Since the death penalty was reinstated in 1977, North Carolina has issued at least one death sentence per year.  Well, as of December 14, 2012, that tradition has met a moral road block.  With no more cases on the 2k12 docket, its obvious juries are no longer content with the prosecutorial onslaughts of a defendant’s character, as a method of persuasion, to win a death penalty conviction.  Therefore, the row had no new faces in 2k12.  Our numbers increased in spiritual growth, only, while our population steadily lessens without the usage of the state’s death chamber.  Ya heard?
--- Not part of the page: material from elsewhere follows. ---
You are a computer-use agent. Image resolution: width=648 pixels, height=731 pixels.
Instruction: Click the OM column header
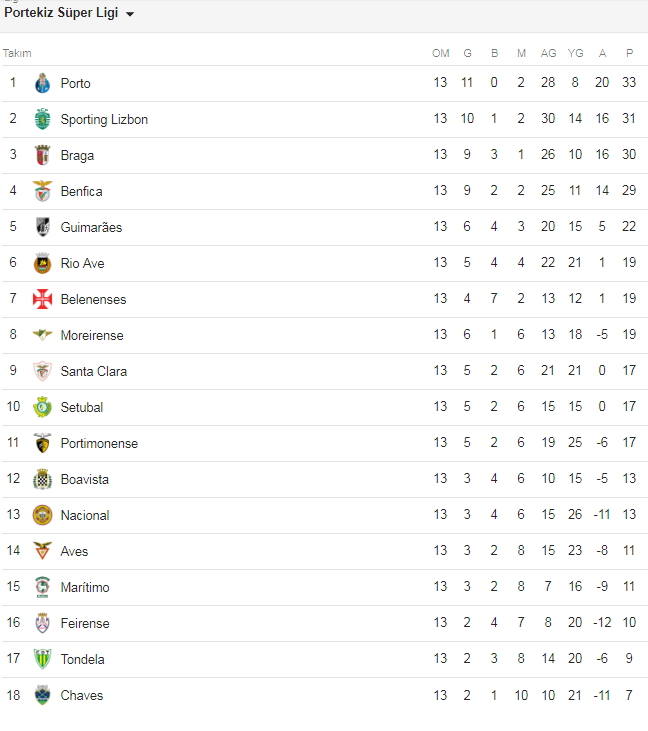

With this being the case, irony was definitely in the air on Thursday, December 13, 2k12.  Judge Gregory Weeks vacated the death sentences of Quintel Augustine, Tilman Golphin and Christine Walters.  You do remember Judge Weeks, right?  He’s the Senior Resident Superior Court Judge in Cumberland County, who broke the mold of the Racial Justice Act, with the case of Marcus Reymond Robinson back in 4/20/12 (The Concrete Perspective, 5/29/12).

New life outside of today’s norm has been a revelation.  I mean, the days of systematically excluding blacks from juries, and taking a capital dump on indigent defendants are numbered.  For far too long, capital punishment in the state of North Carolina was believed to be a deterrent for crime.  Check the stats; without a single new face in 2k12, the crime rate continues to decrease in N.C.  Word is bond!
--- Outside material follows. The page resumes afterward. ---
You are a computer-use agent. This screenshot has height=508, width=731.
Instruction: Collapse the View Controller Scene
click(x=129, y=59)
As the historical year drew to an end, I wanted to think this change could help us become better people.  Then I’m reminded of the two angry Caucasian males who vowed to take the law into their own hands, since the state’s promise to execute Tilmon Golphin didn’t pan out.  A furor that was exhibited before the cameras of the local news media – and chronicled for generations to come.  SMH.

OAN, my heart goes out to the families of the angelic souls – recently departed – from Newtown, Connecticut.  Sandy Hook Elementary School is now a historical landmark, by the hands of violence.  The pain of losing those beautiful babies to such a horrendous act will forever be a cataclysm within our hearts.  But, I can only hope that the preadolescent survivors evolve into a generation that echoes the sentiments of our 44th president – not the injurious thoughts/words displayed in a Cumberland County Court room last December.  Na mean?

Nothing we do or say will change who’s deceased and who’s left behind as a survivor.  Taking the law into your own hands leaves another deceased and more survivors left to mourn.  You can be sure the deplorable practices of the state will be ready and willing to accommodate.  It’s the law.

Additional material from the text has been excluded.